_Work required:_ Please copy these records line for line, without any changes.

Part of a data file

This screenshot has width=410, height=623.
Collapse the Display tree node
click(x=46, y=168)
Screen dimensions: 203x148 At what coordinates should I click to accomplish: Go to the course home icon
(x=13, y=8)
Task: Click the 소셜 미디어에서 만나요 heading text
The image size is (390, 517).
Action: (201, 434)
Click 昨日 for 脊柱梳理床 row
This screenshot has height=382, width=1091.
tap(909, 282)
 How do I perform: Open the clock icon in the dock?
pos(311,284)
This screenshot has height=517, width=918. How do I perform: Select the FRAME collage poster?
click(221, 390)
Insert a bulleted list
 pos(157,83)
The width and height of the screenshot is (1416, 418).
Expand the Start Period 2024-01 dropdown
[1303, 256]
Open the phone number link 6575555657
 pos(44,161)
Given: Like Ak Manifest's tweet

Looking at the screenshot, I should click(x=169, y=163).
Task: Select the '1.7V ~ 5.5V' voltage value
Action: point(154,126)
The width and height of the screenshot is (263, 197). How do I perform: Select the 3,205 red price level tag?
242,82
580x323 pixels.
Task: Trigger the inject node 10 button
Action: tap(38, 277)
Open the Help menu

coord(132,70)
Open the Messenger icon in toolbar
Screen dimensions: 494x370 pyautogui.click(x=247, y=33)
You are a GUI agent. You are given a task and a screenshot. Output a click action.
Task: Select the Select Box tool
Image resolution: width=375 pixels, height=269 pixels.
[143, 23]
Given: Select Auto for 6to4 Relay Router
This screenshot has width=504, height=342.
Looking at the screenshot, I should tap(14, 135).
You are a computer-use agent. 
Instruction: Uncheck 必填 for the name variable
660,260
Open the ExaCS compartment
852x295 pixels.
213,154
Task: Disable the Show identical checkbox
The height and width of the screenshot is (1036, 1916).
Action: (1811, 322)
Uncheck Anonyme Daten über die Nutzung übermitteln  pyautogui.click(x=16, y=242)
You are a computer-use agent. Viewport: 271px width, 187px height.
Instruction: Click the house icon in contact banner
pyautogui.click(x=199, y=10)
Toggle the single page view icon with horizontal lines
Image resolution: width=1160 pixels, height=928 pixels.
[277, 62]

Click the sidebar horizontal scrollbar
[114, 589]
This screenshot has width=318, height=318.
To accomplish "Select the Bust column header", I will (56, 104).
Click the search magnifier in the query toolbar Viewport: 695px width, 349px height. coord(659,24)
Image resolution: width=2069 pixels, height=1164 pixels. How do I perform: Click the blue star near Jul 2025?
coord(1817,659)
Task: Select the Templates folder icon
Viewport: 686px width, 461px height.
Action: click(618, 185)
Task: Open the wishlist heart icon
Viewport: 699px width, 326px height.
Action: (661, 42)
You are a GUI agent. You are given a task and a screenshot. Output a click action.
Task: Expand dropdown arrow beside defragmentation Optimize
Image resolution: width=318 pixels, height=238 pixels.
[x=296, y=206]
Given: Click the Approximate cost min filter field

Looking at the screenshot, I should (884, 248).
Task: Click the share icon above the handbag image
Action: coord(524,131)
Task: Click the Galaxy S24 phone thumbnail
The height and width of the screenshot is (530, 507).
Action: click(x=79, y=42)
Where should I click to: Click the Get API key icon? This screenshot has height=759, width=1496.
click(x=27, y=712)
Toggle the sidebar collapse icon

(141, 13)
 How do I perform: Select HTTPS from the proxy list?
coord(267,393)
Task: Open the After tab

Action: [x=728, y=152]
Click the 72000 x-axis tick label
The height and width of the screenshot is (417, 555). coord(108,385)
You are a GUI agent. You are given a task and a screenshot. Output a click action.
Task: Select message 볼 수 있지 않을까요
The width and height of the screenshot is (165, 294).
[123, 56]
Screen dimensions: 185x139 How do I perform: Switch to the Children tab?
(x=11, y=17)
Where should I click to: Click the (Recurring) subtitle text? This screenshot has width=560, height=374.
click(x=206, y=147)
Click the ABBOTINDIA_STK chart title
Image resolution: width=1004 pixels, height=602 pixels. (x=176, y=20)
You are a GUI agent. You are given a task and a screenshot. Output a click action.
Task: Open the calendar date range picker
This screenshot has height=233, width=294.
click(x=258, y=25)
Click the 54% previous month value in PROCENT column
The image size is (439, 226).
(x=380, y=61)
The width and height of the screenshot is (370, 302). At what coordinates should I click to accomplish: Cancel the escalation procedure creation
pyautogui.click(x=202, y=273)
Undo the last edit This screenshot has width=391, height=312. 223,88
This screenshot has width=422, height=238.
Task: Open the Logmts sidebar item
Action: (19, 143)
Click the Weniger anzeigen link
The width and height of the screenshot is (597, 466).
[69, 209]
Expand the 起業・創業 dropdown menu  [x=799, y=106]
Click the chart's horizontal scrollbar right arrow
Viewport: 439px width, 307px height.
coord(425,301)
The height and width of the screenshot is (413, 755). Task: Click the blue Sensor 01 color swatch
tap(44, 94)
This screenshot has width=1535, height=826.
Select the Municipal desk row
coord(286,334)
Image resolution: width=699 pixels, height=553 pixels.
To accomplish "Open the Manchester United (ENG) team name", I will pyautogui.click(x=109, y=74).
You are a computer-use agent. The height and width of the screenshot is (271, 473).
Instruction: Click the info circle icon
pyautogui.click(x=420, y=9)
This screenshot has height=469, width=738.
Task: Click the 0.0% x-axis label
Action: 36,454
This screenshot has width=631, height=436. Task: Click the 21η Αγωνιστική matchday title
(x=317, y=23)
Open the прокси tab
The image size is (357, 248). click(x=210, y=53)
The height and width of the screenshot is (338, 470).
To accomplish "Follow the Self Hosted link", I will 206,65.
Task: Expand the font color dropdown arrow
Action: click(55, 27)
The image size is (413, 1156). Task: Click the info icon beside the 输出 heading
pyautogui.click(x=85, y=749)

_Solution:_
This screenshot has width=410, height=623.
Collapse the Display tree node
click(x=46, y=168)
Screen dimensions: 203x148 At what coordinates should I click to accomplish: Go to the course home icon
(x=13, y=8)
Task: Click the 소셜 미디어에서 만나요 heading text
The image size is (390, 517).
Action: (201, 434)
Click 昨日 for 脊柱梳理床 row
This screenshot has height=382, width=1091.
tap(909, 282)
 How do I perform: Open the clock icon in the dock?
pos(311,284)
This screenshot has height=517, width=918. How do I perform: Select the FRAME collage poster?
click(221, 390)
Insert a bulleted list
 pos(157,83)
The width and height of the screenshot is (1416, 418).
Expand the Start Period 2024-01 dropdown
[1303, 256]
Open the phone number link 6575555657
 pos(44,161)
Given: Like Ak Manifest's tweet

Looking at the screenshot, I should click(x=169, y=163).
Task: Select the '1.7V ~ 5.5V' voltage value
Action: point(154,126)
The width and height of the screenshot is (263, 197). How do I perform: Select the 3,205 red price level tag?
242,82
580x323 pixels.
Task: Trigger the inject node 10 button
Action: tap(38, 277)
Open the Help menu

coord(132,70)
Open the Messenger icon in toolbar
Screen dimensions: 494x370 pyautogui.click(x=247, y=33)
You are a GUI agent. You are given a task and a screenshot. Output a click action.
Task: Select the Select Box tool
Image resolution: width=375 pixels, height=269 pixels.
[143, 23]
Given: Select Auto for 6to4 Relay Router
This screenshot has width=504, height=342.
Looking at the screenshot, I should tap(14, 135).
You are a computer-use agent. 
Instruction: Uncheck 必填 for the name variable
660,260
Open the ExaCS compartment
852x295 pixels.
213,154
Task: Disable the Show identical checkbox
The height and width of the screenshot is (1036, 1916).
Action: (1811, 322)
Uncheck Anonyme Daten über die Nutzung übermitteln  pyautogui.click(x=16, y=242)
You are a computer-use agent. Viewport: 271px width, 187px height.
Instruction: Click the house icon in contact banner
pyautogui.click(x=199, y=10)
Toggle the single page view icon with horizontal lines
Image resolution: width=1160 pixels, height=928 pixels.
[277, 62]

Click the sidebar horizontal scrollbar
[114, 589]
This screenshot has width=318, height=318.
To accomplish "Select the Bust column header", I will (56, 104).
Click the search magnifier in the query toolbar Viewport: 695px width, 349px height. coord(659,24)
Image resolution: width=2069 pixels, height=1164 pixels. How do I perform: Click the blue star near Jul 2025?
coord(1817,659)
Task: Select the Templates folder icon
Viewport: 686px width, 461px height.
Action: click(618, 185)
Task: Open the wishlist heart icon
Viewport: 699px width, 326px height.
Action: (661, 42)
You are a GUI agent. You are given a task and a screenshot. Output a click action.
Task: Expand dropdown arrow beside defragmentation Optimize
Image resolution: width=318 pixels, height=238 pixels.
[x=296, y=206]
Given: Click the Approximate cost min filter field

Looking at the screenshot, I should (884, 248).
Task: Click the share icon above the handbag image
Action: coord(524,131)
Task: Click the Galaxy S24 phone thumbnail
The height and width of the screenshot is (530, 507).
Action: click(x=79, y=42)
Where should I click to: Click the Get API key icon? This screenshot has height=759, width=1496.
click(x=27, y=712)
Toggle the sidebar collapse icon

(141, 13)
 How do I perform: Select HTTPS from the proxy list?
coord(267,393)
Task: Open the After tab

Action: [x=728, y=152]
Click the 72000 x-axis tick label
The height and width of the screenshot is (417, 555). coord(108,385)
You are a GUI agent. You are given a task and a screenshot. Output a click action.
Task: Select message 볼 수 있지 않을까요
The width and height of the screenshot is (165, 294).
[123, 56]
Screen dimensions: 185x139 How do I perform: Switch to the Children tab?
(x=11, y=17)
Where should I click to: Click the (Recurring) subtitle text? This screenshot has width=560, height=374.
click(x=206, y=147)
Click the ABBOTINDIA_STK chart title
Image resolution: width=1004 pixels, height=602 pixels. (x=176, y=20)
You are a GUI agent. You are given a task and a screenshot. Output a click action.
Task: Open the calendar date range picker
This screenshot has height=233, width=294.
click(x=258, y=25)
Click the 54% previous month value in PROCENT column
The image size is (439, 226).
(x=380, y=61)
The width and height of the screenshot is (370, 302). At what coordinates should I click to accomplish: Cancel the escalation procedure creation
pyautogui.click(x=202, y=273)
Undo the last edit This screenshot has width=391, height=312. 223,88
This screenshot has width=422, height=238.
Task: Open the Logmts sidebar item
Action: (19, 143)
Click the Weniger anzeigen link
The width and height of the screenshot is (597, 466).
[69, 209]
Expand the 起業・創業 dropdown menu  [x=799, y=106]
Click the chart's horizontal scrollbar right arrow
Viewport: 439px width, 307px height.
coord(425,301)
The height and width of the screenshot is (413, 755). Task: Click the blue Sensor 01 color swatch
tap(44, 94)
This screenshot has width=1535, height=826.
Select the Municipal desk row
coord(286,334)
Image resolution: width=699 pixels, height=553 pixels.
To accomplish "Open the Manchester United (ENG) team name", I will pyautogui.click(x=109, y=74).
You are a computer-use agent. The height and width of the screenshot is (271, 473).
Instruction: Click the info circle icon
pyautogui.click(x=420, y=9)
This screenshot has height=469, width=738.
Task: Click the 0.0% x-axis label
Action: 36,454
This screenshot has width=631, height=436. Task: Click the 21η Αγωνιστική matchday title
(x=317, y=23)
Open the прокси tab
The image size is (357, 248). click(x=210, y=53)
The height and width of the screenshot is (338, 470).
To accomplish "Follow the Self Hosted link", I will 206,65.
Task: Expand the font color dropdown arrow
Action: click(55, 27)
The image size is (413, 1156). Task: Click the info icon beside the 输出 heading
pyautogui.click(x=85, y=749)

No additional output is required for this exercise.